Real MVDs vs. Fake MVPs#

Real MVD: A language learning service pairing users with native speakers for 15-minute WhatsApp voice conversations. No app. No curriculum. No gamification. Just core value: practice speaking with a real person. Twenty users tested for free. Twelve said they’d pay. Value validated.

Fake MVP: A language learning app with flashcards, grammar quizzes, and a chatbot—each half-baked.

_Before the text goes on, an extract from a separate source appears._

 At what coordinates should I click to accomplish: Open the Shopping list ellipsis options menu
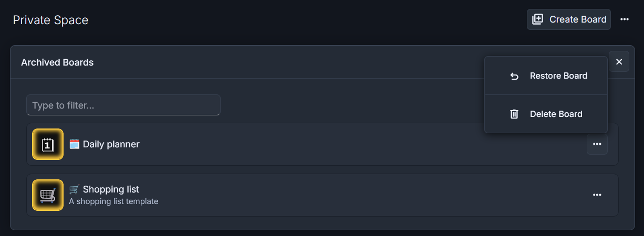point(597,195)
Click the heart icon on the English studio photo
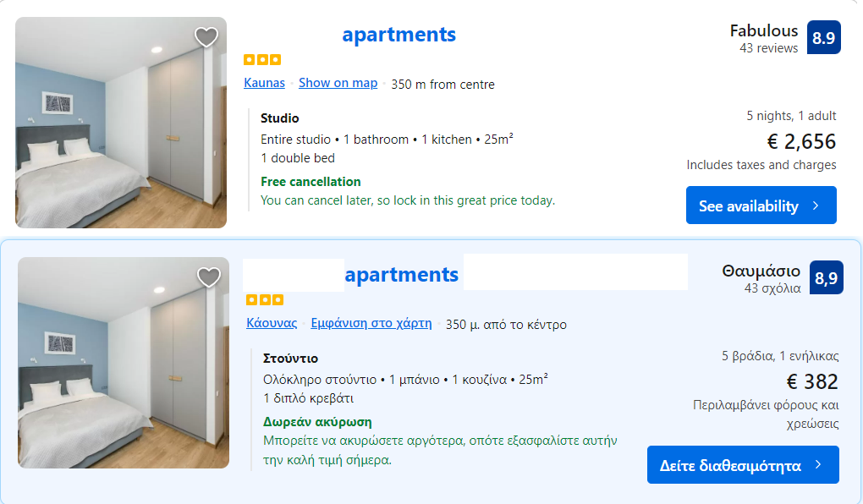Image resolution: width=863 pixels, height=504 pixels. tap(206, 37)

Users try it, compare it unfavorably to Duolingo, and leave. Insight gained: you can’t out-feature Duolingo. You already knew that.

Real MVD: A project management tool for creative teams. Before writing code, the founder spent two weeks manually managing three teams’ projects with a shared Notion page and a daily check-in message. Discovery: the biggest pain wasn’t task tracking—it was handoff communication between team members. That insight would have been invisible inside a feature-laden MVP.

Fake MVP: A project management tool with task boards, time tracking, and file sharing—all at 60% quality. Users compare to Trello and Asana. Unfavorably. No insight. Six months gone.

The pattern: Real MVDs test value. Fake MVPs test features. Features are easy to iterate. Value, once found, is your foundation.

Reflect and Self-Diagnose#

Try this right now:

Describe your product—every feature, every function, every nice-to-have. Write it all down.

Now cross out everything except one thing. The one thing that, alone, would make someone say: “That’s worth paying for.”

Can you deliver that one thing without custom technology? Using tools that already exist? To ten people, starting this week?

If yes—you’ve found your MVD. Build it this weekend. Talk to those ten people next week. Learn what no amount of planning can teach you.

If no—if that one thing inherently requires complex technology—ask the harder question: is your core value really about the technology, or have you confused the mechanism with the outcome?

Most of the time, the value is simpler than you think. And the fastest way to prove it is the crudest way to deliver it.

Stop building the factory. Deliver the product by hand. See if anyone wants it. Then—and only then—build the machine.